Requirements:
Please retype the blog post below about actor Richard Haydn, word for word and in full.

Excerpt provided:
--- Begin ---
Monday, August 5, 2013

WHAT A CHARACTER: RICHARD HAYDN

I recently rewatched a bunch of  "Twilight Zone" episodes on television, and I caught one that I hadn't seen before. It featured an actor I have seen before but could not place where. The actor is Richard Haydn, and I have seen him in everything from a Bing Crosby movie to co-starring role in The Sound Of Music (1965). I had to learn more about him, so this is what I found out. He was born George Richard Haydon March 10, 1910 in London, he was known for playing eccentric characters, such as Edwin Carp, Claud Curdle, Richard Rancyd and Stanley Stayle. Much of his stage delivery was done in a deliberate over-nasalized and over-enunciated manner. He was possibly best noted in his performance as the voice of the Caterpillar in the 1951 Disney animated adaptation of Alice in Wonderland. Haydn was particularly memorable as the manservant Rogers in the 1945 adaptation of Agatha Christie's And Then There Were None.

Richard Haydn had a laborious start to his show business career, selling tickets in the box office of London's Daly Theatre. This was followed by an unsuccessful stint with a comedy act in musical revue. For a change of pace, he became overseer of a Jamaican banana plantation only to see it wiped out by a hurricane. Returning home, he appeared in the 1926 West End production of 'Betty of Mayfair' and, soon after, also began to act on radio. It was in this medium, where he first found success, creating his signature character, the perpetually befuddled nasally-voiced fish expert and mother's boy Edwin Carp. Haydn later immortalised the character in a book, The Journal of Edwin Carp.
--- End ---
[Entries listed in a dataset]
--- Begin ---
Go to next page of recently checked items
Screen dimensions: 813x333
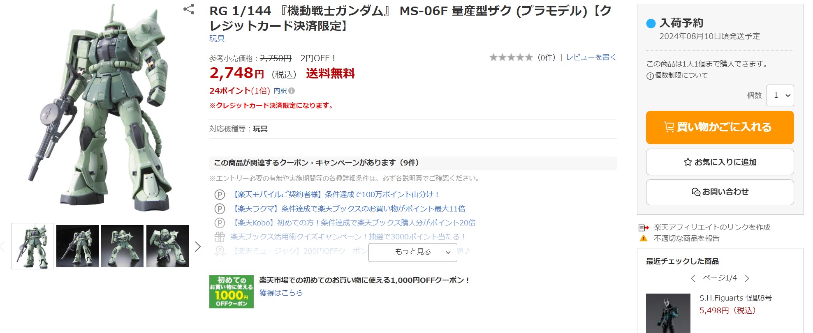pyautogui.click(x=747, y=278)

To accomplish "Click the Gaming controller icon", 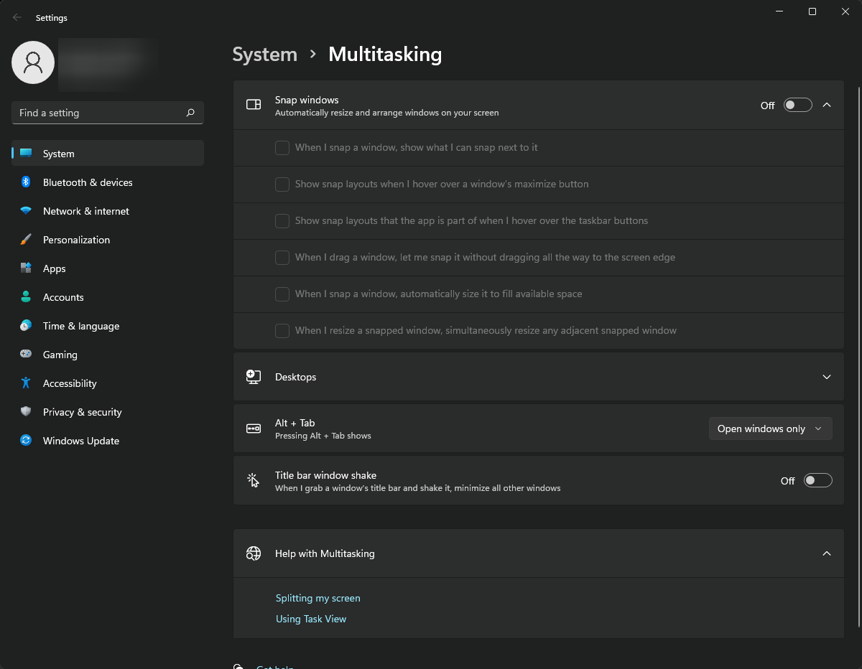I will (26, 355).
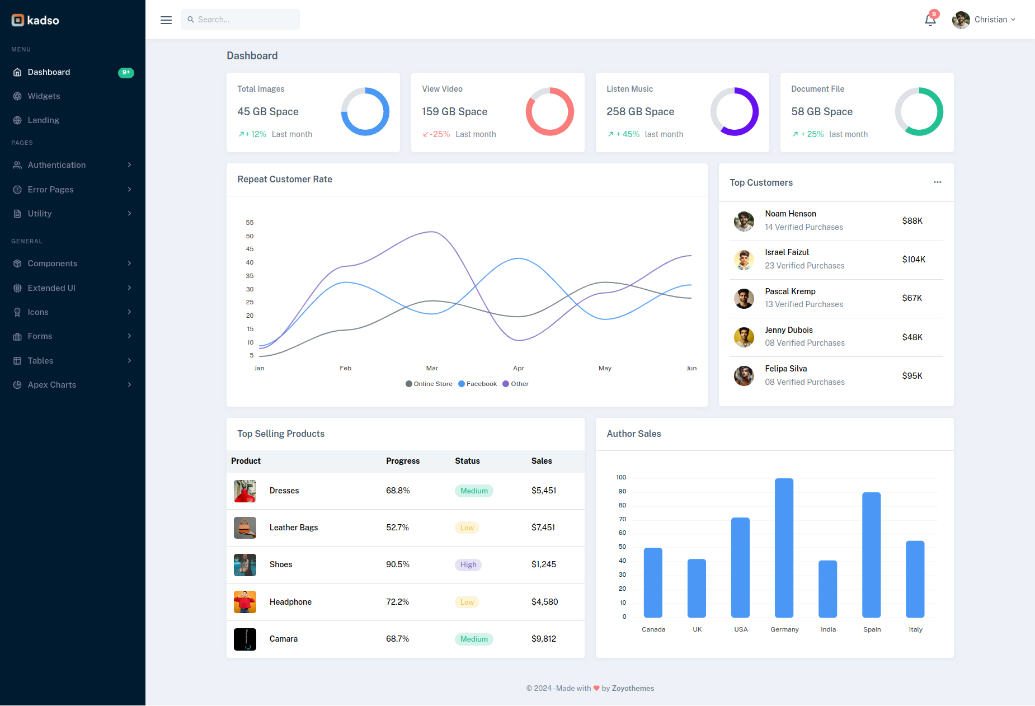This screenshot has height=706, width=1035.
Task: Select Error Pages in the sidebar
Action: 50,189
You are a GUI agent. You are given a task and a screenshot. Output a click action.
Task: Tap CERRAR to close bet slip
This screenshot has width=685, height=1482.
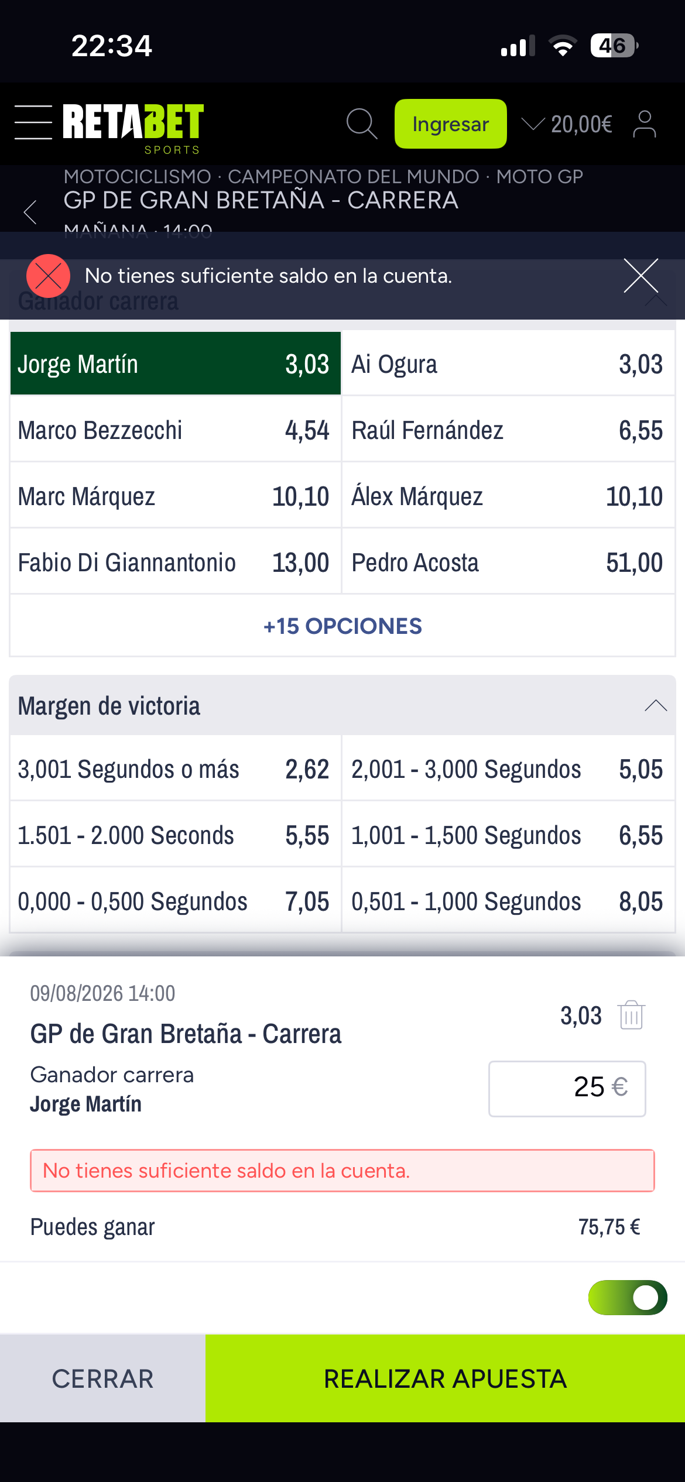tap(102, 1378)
--- End ---
Final answer:
Monday, August 5, 2013

WHAT A CHARACTER: RICHARD HAYDN

I recently rewatched a bunch of  "Twilight Zone" episodes on television, and I caught one that I hadn't seen before. It featured an actor I have seen before but could not place where. The actor is Richard Haydn, and I have seen him in everything from a Bing Crosby movie to co-starring role in The Sound Of Music (1965). I had to learn more about him, so this is what I found out. He was born George Richard Haydon March 10, 1910 in London, he was known for playing eccentric characters, such as Edwin Carp, Claud Curdle, Richard Rancyd and Stanley Stayle. Much of his stage delivery was done in a deliberate over-nasalized and over-enunciated manner. He was possibly best noted in his performance as the voice of the Caterpillar in the 1951 Disney animated adaptation of Alice in Wonderland. Haydn was particularly memorable as the manservant Rogers in the 1945 adaptation of Agatha Christie's And Then There Were None.

Richard Haydn had a laborious start to his show business career, selling tickets in the box office of London's Daly Theatre. This was followed by an unsuccessful stint with a comedy act in musical revue. For a change of pace, he became overseer of a Jamaican banana plantation only to see it wiped out by a hurricane. Returning home, he appeared in the 1926 West End production of 'Betty of Mayfair' and, soon after, also began to act on radio. It was in this medium, where he first found success, creating his signature character, the perpetually befuddled nasally-voiced fish expert and mother's boy Edwin Carp. Haydn later immortalised the character in a book, The Journal of Edwin Carp.